Some camera manufacturers have now created Revit families for their camera products that have parameters that allow the designer to model the camera view inside the Revit 3D Model.
Figure 5 shows an example screenshot of one of the family parameters chart. In this case Axis has provided a model of their Axis Model P3346 indoor recessed ceiling mount camera.
Figure 6 shows the camera’s angle of coverage in plan in plan view. Since the camera contains a varifocal lens the camera’s angle of coverage can be changed within the parameters of the camera.
Figure 7 shows the 3D rendering of the cameras view based on the 3D model of the building’s interior also generated by the Revit Model. Images like these are invaluable in explaining what the owner might expect to see in terms of areas covered and size of objects on the display.

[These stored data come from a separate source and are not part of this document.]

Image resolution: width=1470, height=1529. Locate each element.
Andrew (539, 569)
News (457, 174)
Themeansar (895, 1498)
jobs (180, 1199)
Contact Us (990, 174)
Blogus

Daily exposure to high definition television media and police drama shows (like CSI and NCIS) may create unrealistic expectations as to what we will obtain when we implement a video surveillance system. The battle to get a budget that will provide the client with an acceptable image will generally involve a lot of discussions, illustrations of potential images based on camera types, camera and lens combinations, ambient light levels, and compromises. To prevent our clients from being disappointed when they view the implemented system, we must educate our clients in the reality of the situation. Specific discussions for each camera as to the desired results (identification, recognition, monitoring, or detection), the subsequent costs, and other variables that may affect the outcome will go a long way toward having a satisfied client.